Terrorism has become an increasingly serious security threat in Burkina Faso, especially in the northern Sahel region, since 2015. Attacks are usually attributed to Ansarul Islam and other groups affiliated with Al-Qa'ida in the Islamic Maghreb (AQIM). Meanwhile, rates of criminal violence - much of which is interlinked with terrorist activity - have also increased.
Two other foreign nationals abducted in northern Burkina Faso are still being held as of September 2018, including a Romanian mining worker abducted in 2015 and an Australian doctor abducted in 2016.
Due to the serious threats of terrorism and kidnapping, individuals present in Burkina Faso - including the capital Ouagadougou - are strongly advised to be discreet regarding personal details, particularly information concerning nationality, employment, family, etc.
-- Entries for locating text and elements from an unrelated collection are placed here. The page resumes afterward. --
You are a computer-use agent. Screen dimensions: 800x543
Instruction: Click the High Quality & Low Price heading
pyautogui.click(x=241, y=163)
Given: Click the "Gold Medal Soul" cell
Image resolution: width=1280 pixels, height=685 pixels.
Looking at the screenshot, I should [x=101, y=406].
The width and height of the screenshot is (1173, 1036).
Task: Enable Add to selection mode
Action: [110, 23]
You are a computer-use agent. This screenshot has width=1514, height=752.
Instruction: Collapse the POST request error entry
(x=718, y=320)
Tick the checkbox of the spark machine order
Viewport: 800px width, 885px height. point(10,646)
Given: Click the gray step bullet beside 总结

Individuals are also advised to avoid public events and places frequented by Westerners, to remain vigilant at all times (especially in local markets, now used by terrorists as recruitment grounds), and to report any suspicious objects or behavior to the authorities. A number of Western governments advise against all travel to areas within 50 km (30 mi) of the Malian border above the Dori-Niangoloko line. Nonessential travel to the western city of Bobo-Dioulasso and border regions of Tapoa province is also advised against due to unstable security conditions along the borders.